Interview with Phil Atkinson of the BTO the British Trust for Ornithology

British Trust for Ornithology:
Bird research charity in the United Kingdom. Research investigating the populations, movements and ecology of wild birds.

You will see that we have links to this site in several places but under especially under “cuckoo tracking” in recent post and interesting sites.

Phil Atkinson (Head of International Research) spoke to me about the Cuckoo tracking work that they have done and are doing .  We both agree that understanding how cuckoo fledglings make their way to their wintering grounds in the Congo is a really important puzzle because, of course, the cuckoo parents are not there to guide them.

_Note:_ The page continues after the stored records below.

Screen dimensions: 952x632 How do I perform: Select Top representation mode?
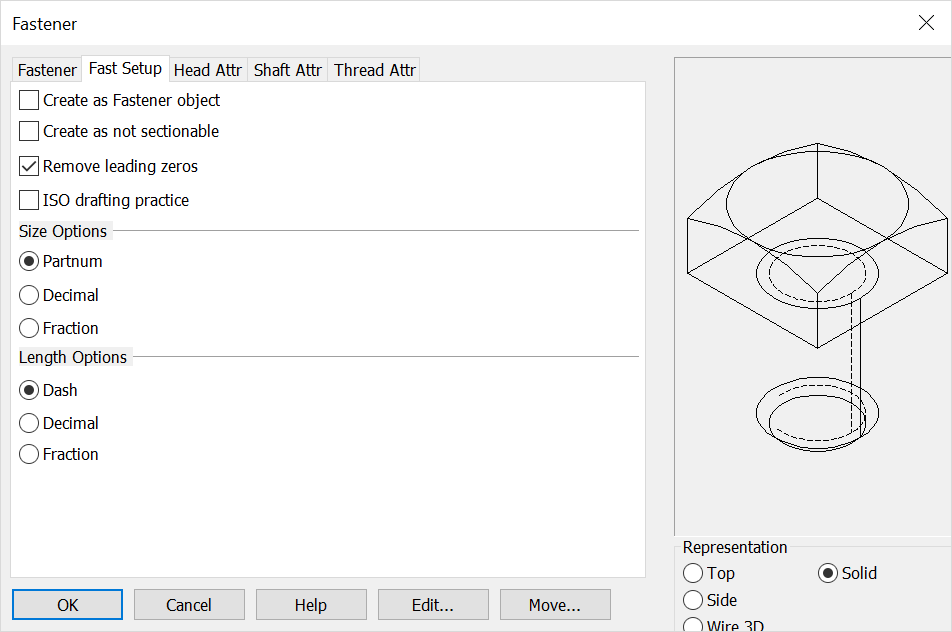coord(694,573)
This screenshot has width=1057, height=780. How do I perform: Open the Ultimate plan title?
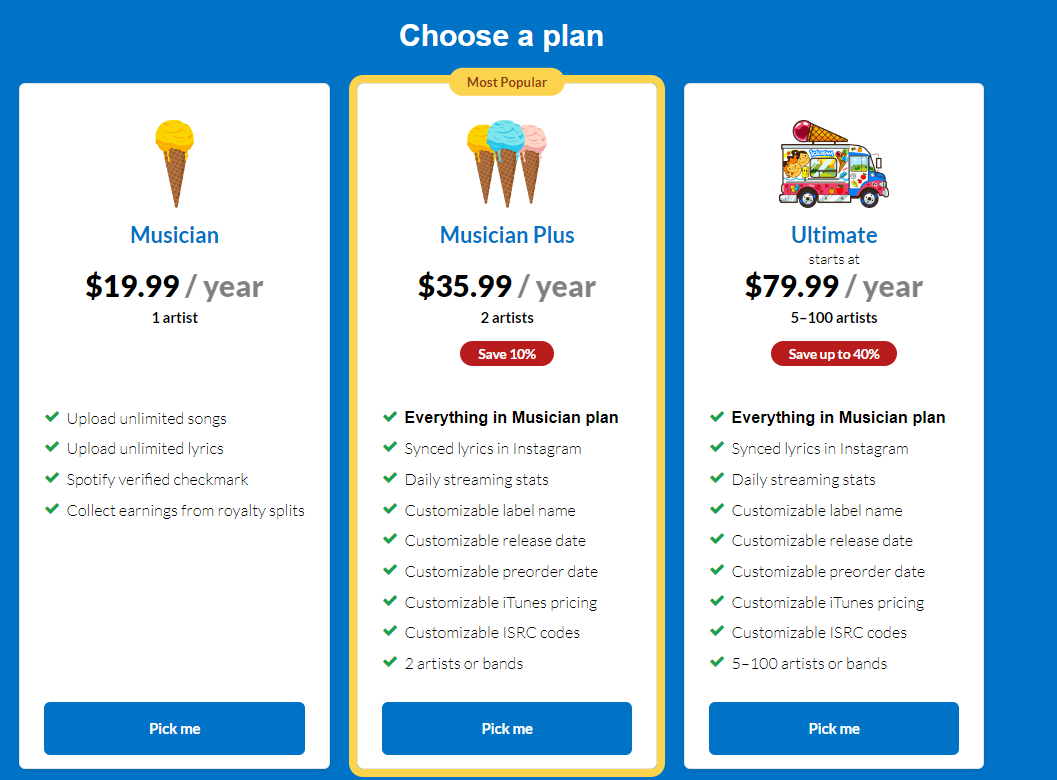(834, 235)
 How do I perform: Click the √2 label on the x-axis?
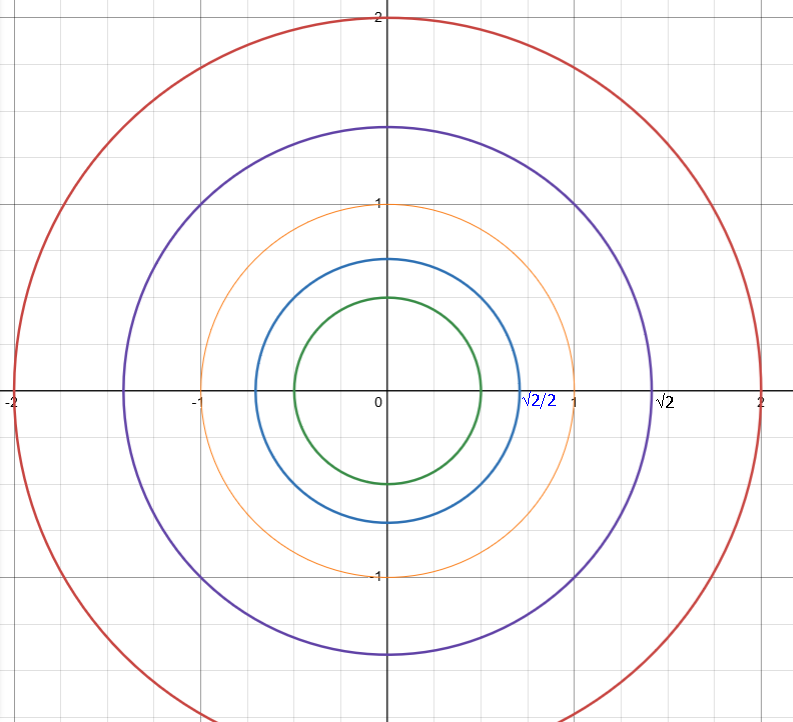click(664, 402)

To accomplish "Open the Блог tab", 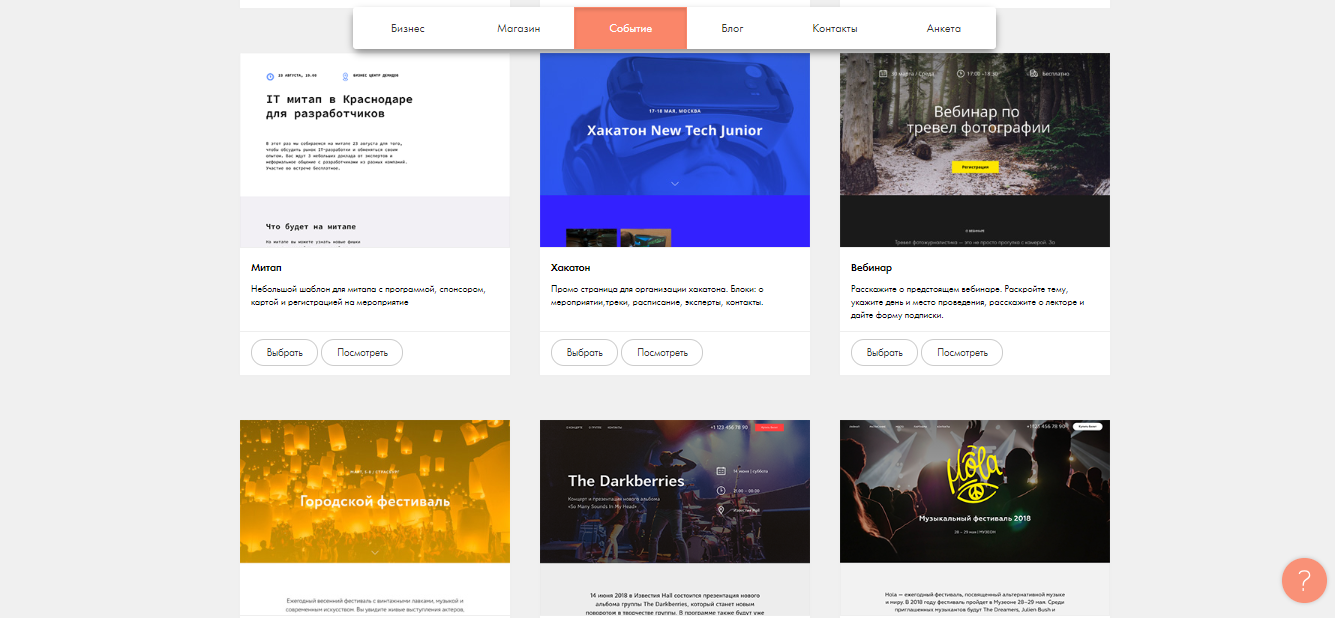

Phil was kind enough to explain some key factors about their work that I was not aware of.  Firstly all the birds that he has been tracking are adult males.  This means the data which has been collected thus far whilst really interesting does not resolve the issue of how fledglings make their way.

Obviously the way to discover what happens is to track fledglings but researchers at the BTO have not tagged these due to their smaller size. The smallest satellite tags currently available weigh just under 5g and there are guidelines about the maximum size of tag for a particular species. Male cuckoos are above this threshold. Females and juveniles are smaller and the plan is to track them once smaller devices become available.

Miriam Liedvogal (one of our heroes) says:  “There is joint effort in tracking cuckoos from several countries (DK, UK, SE and others) and other studies working on cuckoo biology in other respects, thus there will be new data out there soon”.  This is encouraging.

You will see we cover bird geolocation devices on our web site, see Biotrack Ltd and Migrate Technology .  The cuckoo project uses Platform Transmitter Terminals (PTTs) from Microwave Telemetry  These are the smallest solar-powered PTTs available and they transmit for 10 hours at a time before going into ‘sleep’ mode for 48 hours to allow the solar panel to re-charge the battery. These produce a number plotted points and, if the bird transmits while migrating, it is possible to capture the migration event in the data – it is fascinating to see migration in almost real time

See also for more information

We are really looking forward to getting more data from this work and co-operating with the BTO to bring you this very important information.